Des bises envoyées d’un geste de la main. Ce geste est devenu quotidien dans les couloirs de la mairie de Marcheprime. Les agents l’ont appris grâce à une formation au langage des signes fin 2019. Le Centre national de la fonction publique territoriale (CNFPT) s’est déplacé dans la commune pour cela. Julie Gouarderes, animatrice handicap de la commune, avait pu réunir un groupe de 15 agents intéressés, dont 2 policiers municipaux, 2 agents territoriaux spécialisés des écoles maternelles et des agents du CCAS. «Nous sommes capables de nous présenter, de déceler un problème et d’aider une personne », résume l’animatrice. Le réflexe de « signer » certains moments de la vie publique est déjà pris ici. La commune fait venir un agent du CNFPT qui traduit en direct. Comme lors de la Fête handivalide (lire ci-contre) ou des discours du maire.
100 % habitat inclusif
Les personnes porteuses de handicap peuvent – si elles le souhaitent – se faire recenser auprès du CCAS. «Elles peuvent ainsi plus facilement bénéficier tout au long de l’année d’activités culturelles, sportives, de sorties, de musicothérapie, de sophrologie… », explique l’animatrice qui les contacte un à un. La commune connaît ainsi tous les types de handicap présents sur sa commune. Certains sont sourds-muets, d’autres souffrent d’un handicap moteur ou mental. Le nombre important de jeunes handicapés recensés, porteurs notamment de troubles autistiques, qui sont en semaine en institut médico-éducatif (IME), a amené la commune à repenser depuis trois ans les conditions de leur intégration dans le club ado. Deux animateurs sportifs se sont formés à dessein. L’animatrice s’assure d’être là. Elle partage aussi son temps avec la direction de l’accueil de loisirs maternel (pour les 3/6 ans) qui s’est davantage ouvert aux enfants porteurs de handicap.

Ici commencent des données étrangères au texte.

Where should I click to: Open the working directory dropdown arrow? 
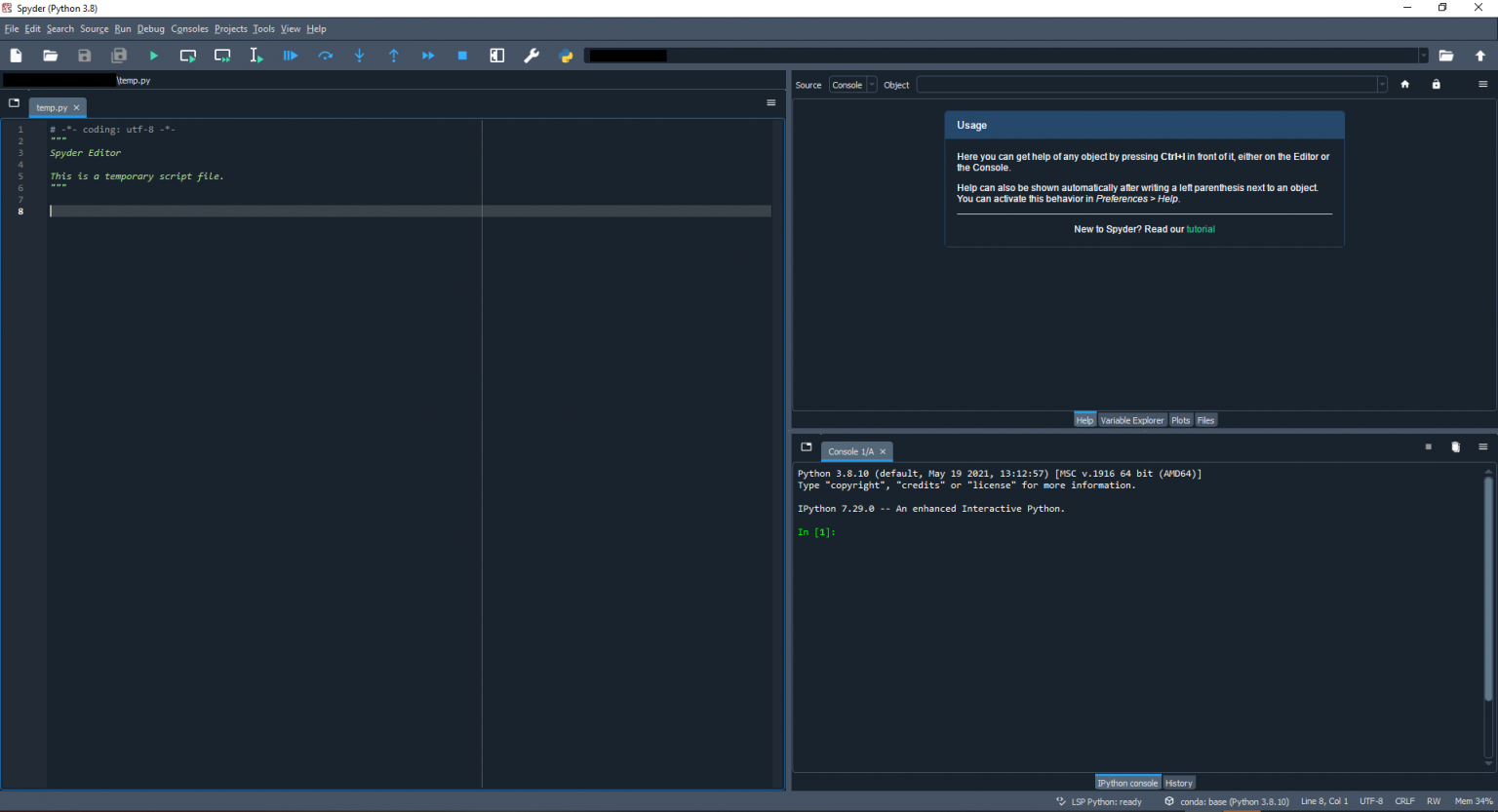pos(1423,56)
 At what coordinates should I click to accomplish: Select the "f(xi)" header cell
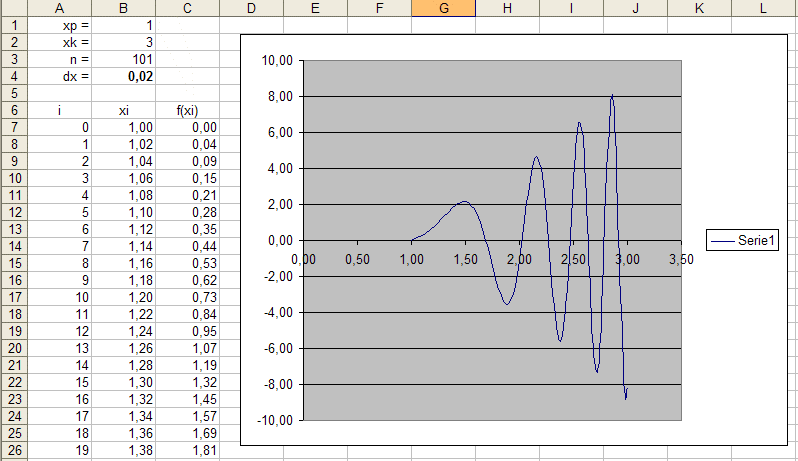(x=189, y=110)
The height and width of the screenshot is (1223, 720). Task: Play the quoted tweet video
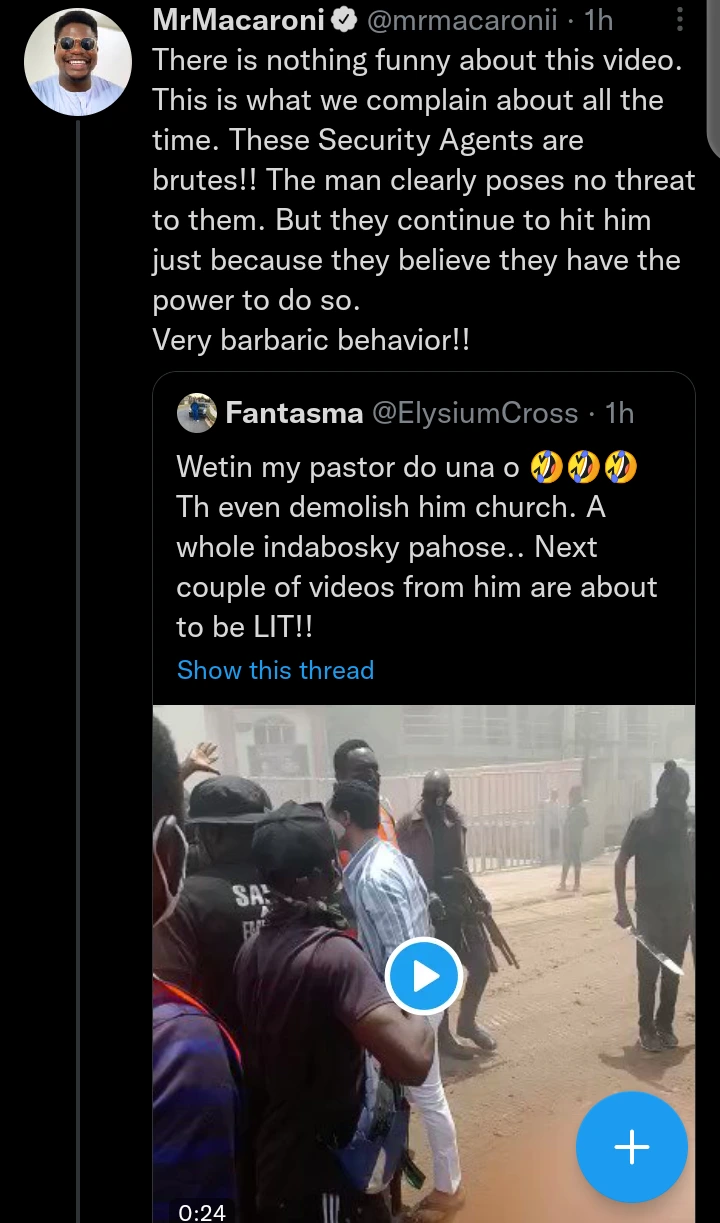[423, 975]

Le dernier projet lancé par la commune porte sur l’habitat inclusif. «Je voulais créer un foyer occupationnel pour jeunes handicapés mais l’État n’en veut plus. En revanche, le conseil départemental qui est engagé dans la démarche «Territoires 100 % inclusifs » m’a parlé de cet appel à projets de l’État. Et nous avons foncé, car l’offre en la matière est très rare et, au-delà de 60 ans, la plupart des personnes handicapées n’ont d’autre choix que l’EHPAD (établissement d’hébergement pour personnes handicapées) », explique Chantal Bourgarel, conseillère municipale déléguée à l’action sociale et au handicap. Il s’agira de deux maisons, l’une pour quatre personnes handicapées vieillissantes, l’autre pour quatre personnes « cérébrolésées ». «Ce qui peut arriver notamment après un AVC », précise l’élue. Les personnes y vivront comme chez elles, entourées de personnel (aide-soignante, auxiliaire de vie, veilleur de nuit et coordinateur). Les logements sont, sur le papier, déjà tous occupés. «Nous avons porté le projet, mis en relation ceux qui le feront vivre », résume l’élue. La ville n’a rien dépensé dans le projet, hormis de l’énergie. La municipalité avait le terrain. Elle a proposé à l’association bordelaise TCA (Tout Cérébrolésé Assistance) qui gérait de tels logements sur Bordeaux d’en ouvrir de nouveaux sur Marcheprime. Un bailleur social (Domofrance) s’est joint au projet. «L’avenir leur appartient », conclut l’élue.
E. S.
Chaque année, en octobre, les habitants de Marcheprime sont invités à participer à Handi’valides (1). La fête dure toute la journée. Les associations de personnes en situation de handicap sont parties prenantes. Le principe est de partager les activités entre personnes handicapées et valides. Des Handi’Cafés sont organisés au moins deux fois par an pour la présentation des projets de la commune et du CCAS.